North Canterbury Reel Life February 2018

  • North Canterbury
  • 27/02/2018

North Canterbury Reel Life February 2018

Volunteers clip salmon by the thousand

Volunteers really stepped up to the mark over a weekend for the annual task of marking all remaining enhancement programme stocks.

Around 130 volunteers turned up to remove the adipose fin for identification and monitoring purposes.

During the course of the weekend 180,000 salmon smolt were fin clipped.

There has never been so many clipped in one weekend.

This was largely due to having two consistent days with good numbers of volunteers present.

The diverse range of volunteers, from hard working 90 year-olds to little four year-old runners bucketing fish to the clippers, was amazing to see.

Families with kids gained real hands on experiences and had a great time at a pretty special place.

The Salmon and Trout Enhancement sites at Montrose, Isaacs, and more recently Whisky Creek and Bully Creek, were all created by angler volunteers, mostly from the NZSAA.

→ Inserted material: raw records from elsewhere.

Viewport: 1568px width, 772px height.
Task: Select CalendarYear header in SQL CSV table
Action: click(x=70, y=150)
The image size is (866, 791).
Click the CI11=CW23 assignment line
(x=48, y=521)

The countless hours that have been put in by so many over the decades is simply incredible.

Fish & Game would just like to say a big thank you to all involved for an outstanding effort over the weekend, and their unstinting dedication to our fishery.

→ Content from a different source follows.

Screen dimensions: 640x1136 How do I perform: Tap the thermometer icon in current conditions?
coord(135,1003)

Lake Lyndon Family Fishing Day

Don't forget that the Lake Lyndon Family fishing day is on Sunday March 4.

The event was postponed in December due to the biosecurity scare in the Waimakariri Lakes.

With the all-clear being given, the event is all go for the 4th.

Climate change?

Whether or not you're a climate change believer or denier, everyone would agree that this summer has had its fair share of strange weather.

So what's it meant to our fishery? The most obvious effect this year was on our high country lakes.

It started in November when we had an entire month of calm hot weather.

At first the trout did very well in the conditions as the insect life took off and fish put on condition very quickly.

Rainbows of up to 6lbs were not unusual.

Then we had the strange rashes that appeared which triggered a biosecurity scare.

It's now thought that the rash was a result of stress put on the fish by the extreme conditions in the lakes, which were getting up to 25oC.

Some windier weather since then has helped to mix the water in these lakes and cool the overall water temperature.

However, the overall effect on the lakes' fishery is yet to be determined.

As well as high temperatures we have also been battered by ex-tropical cyclones.

This has created regular freshes and floods since Christmas.

The effects of these on the fishery can be more complex, depending on the timing.

On many of our foothill and lowland streams the flushing flows have helped keep good flows providing liveable habitat right through the summer months.

It’s the intensity of some of these storms that can cause fish mortality.

There has also been some incredibly settled weather this year.

It's meant lots of angler days especially in the high country, and some great fishing for fly fishers.

The size of back country trout seems to be down a little this year but the numbers seem to be around average.

Prospects for March

March is usually when the salmon fishing really starts to take off in the Waimakariri.

The other rivers have also had a slow start.

After former Cyclone Gita most of the rivers won’t be salmon fishable until March.

Hopefully the cooler temperatures and receding freshes will bring on a good salmon run for the last couple of months of the season.

March usually brings settled weather for trout fishing.

It can be a very productive month for fly anglers as there is plenty of insect activity around.

The lakes should fish well with some cooler temperatures.

Tony Hawker, North Canterbury Fish & Game Officer.